Here's some fun math.

On the D700, the base ISO is 200 and I wouldn't go past 3200. That's four stops. Another way of looking at it is that the D700 gives you 12 good bits per pixel. (The actual sensor gives you 14 bits per pixel, but the bottom two bits are crap.) The D800 gives you roughly the same, 12 good bits per pixel, but you've got 3x the pixels. If you downsample a D800 to the same resolution as the D700, then you're averaging those three pixels together, giving you somewhere between 1-2 bits of additional useful signal per reduced pixel.

Now, imagine a hypothetical D700+, fabbed with current generation technology, but still 12 megapixels. The bazillion dollar question is whether the D700+ could have more than 14 useful bits per pixel. If you could give me (dreaming now) 16 beautiful bits per pixel, then that would yield HDR goodness in every shot. Or, assuming a base ISO of 100, you'd be able to shoot without any noise whatsoever at ISO 25600. (Some cameras claim to work at this speed today. They don't do it well.)

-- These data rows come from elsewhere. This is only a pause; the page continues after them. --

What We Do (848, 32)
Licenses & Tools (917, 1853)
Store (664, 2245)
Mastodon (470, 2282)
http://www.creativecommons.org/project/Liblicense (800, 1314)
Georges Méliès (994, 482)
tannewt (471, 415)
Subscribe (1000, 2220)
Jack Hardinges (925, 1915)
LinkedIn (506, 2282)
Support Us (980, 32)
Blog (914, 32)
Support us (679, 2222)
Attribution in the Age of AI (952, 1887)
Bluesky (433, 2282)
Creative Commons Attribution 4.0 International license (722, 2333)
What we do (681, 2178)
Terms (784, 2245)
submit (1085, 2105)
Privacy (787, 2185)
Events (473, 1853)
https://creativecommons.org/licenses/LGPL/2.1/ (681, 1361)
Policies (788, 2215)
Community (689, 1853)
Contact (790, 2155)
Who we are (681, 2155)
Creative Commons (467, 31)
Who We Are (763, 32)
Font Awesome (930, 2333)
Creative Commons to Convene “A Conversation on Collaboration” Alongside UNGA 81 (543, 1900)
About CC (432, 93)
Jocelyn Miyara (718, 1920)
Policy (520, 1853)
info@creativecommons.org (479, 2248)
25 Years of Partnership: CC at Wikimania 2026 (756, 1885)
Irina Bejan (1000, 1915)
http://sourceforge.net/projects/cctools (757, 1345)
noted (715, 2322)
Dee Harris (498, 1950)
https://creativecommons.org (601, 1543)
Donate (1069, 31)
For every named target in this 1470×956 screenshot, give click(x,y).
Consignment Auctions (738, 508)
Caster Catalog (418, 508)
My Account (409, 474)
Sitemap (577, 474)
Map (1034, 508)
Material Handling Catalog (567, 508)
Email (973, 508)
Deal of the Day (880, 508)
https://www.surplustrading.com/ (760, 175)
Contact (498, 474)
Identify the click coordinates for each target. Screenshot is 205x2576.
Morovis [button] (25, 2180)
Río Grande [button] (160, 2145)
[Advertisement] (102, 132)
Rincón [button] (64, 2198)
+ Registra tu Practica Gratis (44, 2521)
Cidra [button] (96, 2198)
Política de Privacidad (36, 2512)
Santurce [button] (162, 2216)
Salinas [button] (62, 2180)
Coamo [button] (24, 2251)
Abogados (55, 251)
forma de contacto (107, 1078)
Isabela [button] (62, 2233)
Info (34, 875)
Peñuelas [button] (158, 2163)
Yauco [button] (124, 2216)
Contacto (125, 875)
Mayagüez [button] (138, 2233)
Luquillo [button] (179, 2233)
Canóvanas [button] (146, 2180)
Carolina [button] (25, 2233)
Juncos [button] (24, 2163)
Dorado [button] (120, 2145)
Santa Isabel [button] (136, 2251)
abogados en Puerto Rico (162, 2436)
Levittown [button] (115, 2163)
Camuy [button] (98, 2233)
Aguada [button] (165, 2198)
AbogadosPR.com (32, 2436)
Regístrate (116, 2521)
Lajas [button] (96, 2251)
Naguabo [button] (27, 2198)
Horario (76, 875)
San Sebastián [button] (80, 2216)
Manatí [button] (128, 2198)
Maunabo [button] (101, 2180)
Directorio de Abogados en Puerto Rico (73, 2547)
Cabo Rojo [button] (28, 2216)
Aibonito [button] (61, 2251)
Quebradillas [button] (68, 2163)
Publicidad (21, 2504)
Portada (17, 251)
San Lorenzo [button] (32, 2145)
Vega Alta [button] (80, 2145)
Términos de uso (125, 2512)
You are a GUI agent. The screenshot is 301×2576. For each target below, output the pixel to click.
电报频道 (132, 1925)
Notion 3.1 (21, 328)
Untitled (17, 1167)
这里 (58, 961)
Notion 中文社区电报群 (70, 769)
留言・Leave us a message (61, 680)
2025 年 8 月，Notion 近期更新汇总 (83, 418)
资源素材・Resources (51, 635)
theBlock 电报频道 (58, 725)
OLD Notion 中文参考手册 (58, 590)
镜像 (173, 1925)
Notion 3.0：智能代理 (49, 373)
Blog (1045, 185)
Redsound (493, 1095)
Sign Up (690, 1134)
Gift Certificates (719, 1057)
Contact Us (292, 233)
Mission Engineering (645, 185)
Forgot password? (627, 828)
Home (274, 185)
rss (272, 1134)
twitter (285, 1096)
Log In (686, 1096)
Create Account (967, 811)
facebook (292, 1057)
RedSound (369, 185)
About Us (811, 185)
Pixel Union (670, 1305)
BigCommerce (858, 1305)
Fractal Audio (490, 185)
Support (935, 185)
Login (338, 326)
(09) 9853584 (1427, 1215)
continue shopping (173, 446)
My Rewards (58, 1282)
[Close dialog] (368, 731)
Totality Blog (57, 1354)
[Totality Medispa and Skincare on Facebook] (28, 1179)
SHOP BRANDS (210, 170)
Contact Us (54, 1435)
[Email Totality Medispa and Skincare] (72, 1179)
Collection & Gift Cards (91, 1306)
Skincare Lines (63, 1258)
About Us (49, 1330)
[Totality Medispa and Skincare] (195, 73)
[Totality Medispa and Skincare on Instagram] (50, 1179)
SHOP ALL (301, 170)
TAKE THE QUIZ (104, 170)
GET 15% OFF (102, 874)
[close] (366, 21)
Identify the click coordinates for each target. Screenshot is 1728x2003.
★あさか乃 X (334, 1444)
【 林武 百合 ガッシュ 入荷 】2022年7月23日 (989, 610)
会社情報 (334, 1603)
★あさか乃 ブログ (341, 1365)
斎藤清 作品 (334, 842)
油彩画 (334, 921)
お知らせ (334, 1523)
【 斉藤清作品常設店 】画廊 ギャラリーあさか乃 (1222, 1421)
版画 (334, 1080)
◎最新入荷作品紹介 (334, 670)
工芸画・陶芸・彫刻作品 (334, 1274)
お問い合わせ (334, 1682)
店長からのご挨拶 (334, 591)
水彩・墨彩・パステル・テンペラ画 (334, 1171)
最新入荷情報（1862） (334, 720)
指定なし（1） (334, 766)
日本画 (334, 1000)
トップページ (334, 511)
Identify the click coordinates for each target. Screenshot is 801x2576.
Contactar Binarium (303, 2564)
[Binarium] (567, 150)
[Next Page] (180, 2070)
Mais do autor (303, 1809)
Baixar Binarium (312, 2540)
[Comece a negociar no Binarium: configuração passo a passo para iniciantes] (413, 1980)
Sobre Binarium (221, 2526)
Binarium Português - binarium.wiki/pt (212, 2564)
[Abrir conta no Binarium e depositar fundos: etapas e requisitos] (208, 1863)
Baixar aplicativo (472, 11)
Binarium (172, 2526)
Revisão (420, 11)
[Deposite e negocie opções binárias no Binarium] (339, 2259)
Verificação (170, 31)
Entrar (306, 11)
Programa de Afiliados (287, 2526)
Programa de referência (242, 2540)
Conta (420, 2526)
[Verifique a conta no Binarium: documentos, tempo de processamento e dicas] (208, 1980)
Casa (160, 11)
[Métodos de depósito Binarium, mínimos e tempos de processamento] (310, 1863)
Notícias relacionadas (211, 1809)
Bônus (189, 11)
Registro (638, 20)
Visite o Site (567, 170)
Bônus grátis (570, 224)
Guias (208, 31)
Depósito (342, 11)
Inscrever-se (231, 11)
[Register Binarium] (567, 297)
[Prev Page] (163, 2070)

Lastly, here's your tradeoff. Are you more likely to want 12 megapixels with 16 beautiful bits per pixel, or would you prefer 36 megapixels with 12 beautiful bits per pixel? The former gives you glorious HDR. The latter gives you outrageous high resolution, if your lens supports it, and can be downsampled to give you 14 beautiful bits per pixel at resolutions you actually care about.

My guess is that somebody inside Nikon thought long and hard about these tradeoffs, and had hard numbers for both options, and decided that more pixels was preferable.